Jesús y María Lucía ya respiran tranquilos. Su hija Victoria, de 14 años, está con ellos en su domicilio de Zumarraga tras doce días en paradero desconocido. Ha sido un susto con reencuentro familiar al final. La joven ha permanecido casi todo este tiempo en Lérida, desde donde llegaron las noticias sobre su paradero.
Los padres de la chica recibieron la noche del jueves la llamada que tantos días estuvieron esperando. «Estábamos charlando en la cocina y de pronto sonó el móvil. Descolgó otra de mis hijas y habló con dos chicas que le dijeron que Victoria estaba con ellas en Lérida», explicaba ayer el padre, aliviado por el desenlace.

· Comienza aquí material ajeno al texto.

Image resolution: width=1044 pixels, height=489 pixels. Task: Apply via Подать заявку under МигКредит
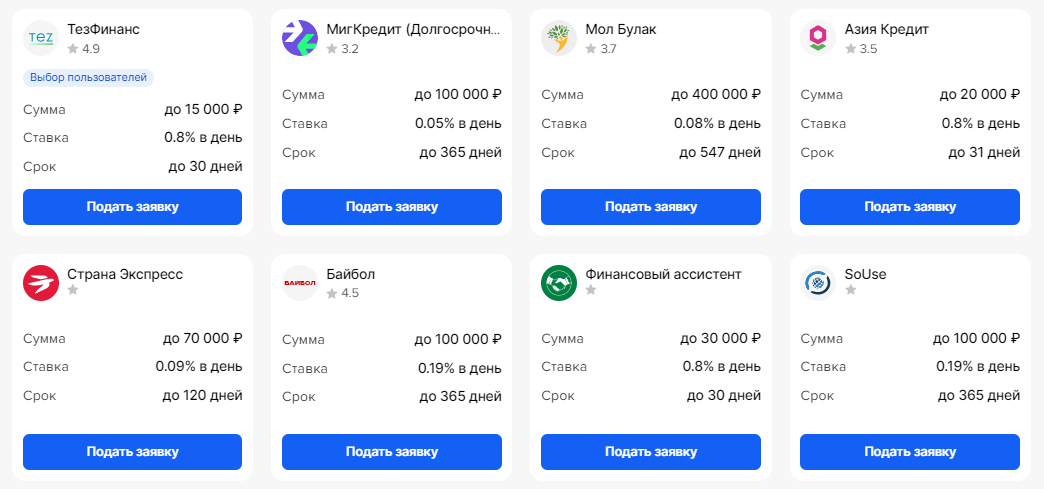click(391, 207)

Inmediatamente «cogí el coche y nos pusimos en camino mi hija mayor, su marido y yo. Pero tuvimos tan mala suerte que el vehículo se nos estropeó por el camino y tuvimos que terminar el viaje en tren. Así que no llegamos a Lérida hasta las cuatro menos cuarto de la madrugada».
Jesús encontró allí a su hija «nerviosa, llorando... pero al vernos se nos tiró al cuello».
Según el relato que hacía ayer el padre, Victoria «está embarazada de más de seis meses y tenía miedo». Según explica el progenitor, la menor se fue de casa con «un marroquí de unos cuarenta años de edad».
«Nos ha contado que el día 7 de marzo salió de casa de madrugada y él le dio algo de dinero para que cogiese un autobús para ir a Bilbao. Allí se juntaron y viajaron en coche hasta Lérida. Pero después él desapareció», continúa el relato del padre.
Las chicas que llamaron por teléfono «la encontraron llorando en un parque» y la han tenido en su casa durante todos estos días. «Ella estaba muy asustada y tenía mucho miedo y no quería que me llamasen, aunque finalmente lo hicieron», continúa el padre.
La familia lo ha pasado «muy mal», aunque ahora están «muy contentos». Victoria pasó la primera noche de vuelta a su domicilio «bien, tranquila». Ayer por la mañana acudió al hospital «para que le hiciesen una revisión por su embarazo» del que sus padres no sabían «nada».
A raíz de su desaparición «empezamos a oír algo sobre un posible embarazo y sí, nos dimos cuenta de que últimamente se ponía dos chaquetas y cosas así, pero no imaginábamos que estuviese en estado», explicaba el padre.
«Sus hermanos , felices»
Victoria se fue de su casa de Zumarraga el 7 de marzo. Su familia interpuso una denuncia en la Comisaría de la Ertzaintza y pegó numerosos carteles con su foto por todo el municipio. También los medios de comunicación sirvieron de altavoz en la búsqueda de la joven desaparecida.
Victoria es la tercera de siete hermanos. La mayor tiene 18 años y los pequeños, gemelos, cumplirán dos años el mes que viene. Todos la han recibido con los brazos abiertos. «Sus hermanos están muy felices de tenerla en casa», concluye el padre.